● **DOCUMENT PASSAGE**:
'''
Hollywood myths harming the whole world: Ken O’Keefe
Press TV – February 3, 2013
A prominent human rights activist says Hollywood films and other media portray a false account of US history, perpetuating great harm to Americans and the rest of the world.
On the latest episode of Press TV’s Cinepolitics, panelists discuss Hollywood’s impact on global politics and society, with a particular examination of Steven Spielberg’s use of psychological manipulation and disinformation in his recent film “Lincoln”.
Press TV has conducted an interview with Ken O’Keefe, human rights activist, to further discuss the issue. O’Keefe is joined by Maria Duarte, a film critic with The Morning Star. The following is a rough transcription of the interview.
Press TV: How accurate was this portrayal?
O’Keefe: It was another nauseating example of Hollywood propaganda and it really has no resemblance to the truth.
In fact, there was another Lincoln movie that came out earlier that year, Lincoln the Vampire Slayer, and I reckon that there was just about as much – I’m not kidding when I say there’s just about as much evidence to support Lincoln as a vampire slayer as there is about him wanting the end of slavery and freeing black people. There’s no historical truth to that whatsoever.
Lincoln’s life is a testament to the fact that he was a man of his time. He used the word n***** repeatedly in his life. He never had any kind of an epiphany and changed his perspective. He never cared anything about freeing the slaves.
This was all about concentrating power, maintaining the union and concentrating more power in the Federal government.
The implications of that bloody war, Civil War, and concentration of power into the Federal government, we see to this very day. That’s why I’m not going to forgive Spielberg or the propagandists of Hollywood for this kind of junk because it perpetuates myths that cause great harm in this world.
Press TV: I have a letter from president [Lincoln] himself to Horace Greeley where he says, “My paramount object in this struggle is to save the union; it is not either to save or to destroy slavery.” He goes on to say, “What I do about slavery and the colored race I do because I believe it helps to save this union.”
…Do you think that this Lincoln movie corrects his image? -Because historically, I believe that he was shown as a villain.
O’Keefe: Well, there’s no question that in America there’s a cult surrounding the mythological Lincoln and it protects him very, very well.
I suppose there are many important reasons why the powers that be want to maintain this myth because the American people in general don’t want to face many facts about their country. Hell, they’re not even able to understand the fact that it’s not actually a democracy; it’s a republic.
Under a republic, the states are supposed to have rights.
In fact, the Federal government – the original founding fathers envisioned the United States of America, i.e. nation states of America, was that the states would be able to determine their own political reality and that the Federal government would only have so much power as would be required for it to maintain certain duties.
Instead, what we have, and that’s where the implications of this film are quite so profound, is the beginning of the concentration of power to the point that we see the American empire now at this point in time running roughshod over the world.
If that Federal government had been kept in check and the states had been allowed to make up their own minds and decisions, slavery would have ended. Let us not mistake the fact that America’s the only nation in the world that had a bloody civil war that had to deal with slavery.
'''
● **PROVIDED DATA**:
'''
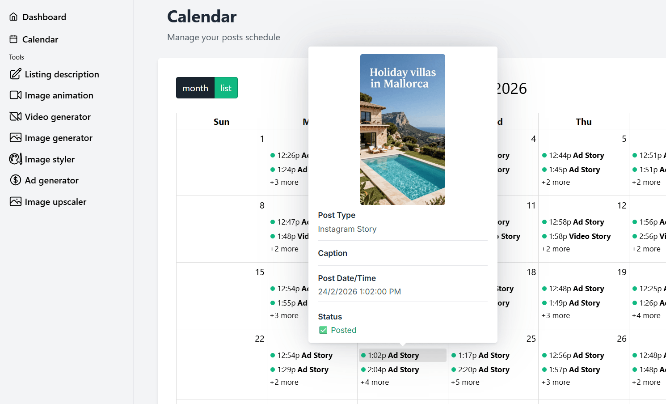Expand '+3 more' posts under February 1
This screenshot has width=666, height=404.
[x=284, y=182]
'''
● **SHORT TASK**: In the interview with Ken O'Keefe, who joins him, and where does she work?

● **ANSWER TO THIS TASK**: Maria Duarte, a film critic with The Morning Star.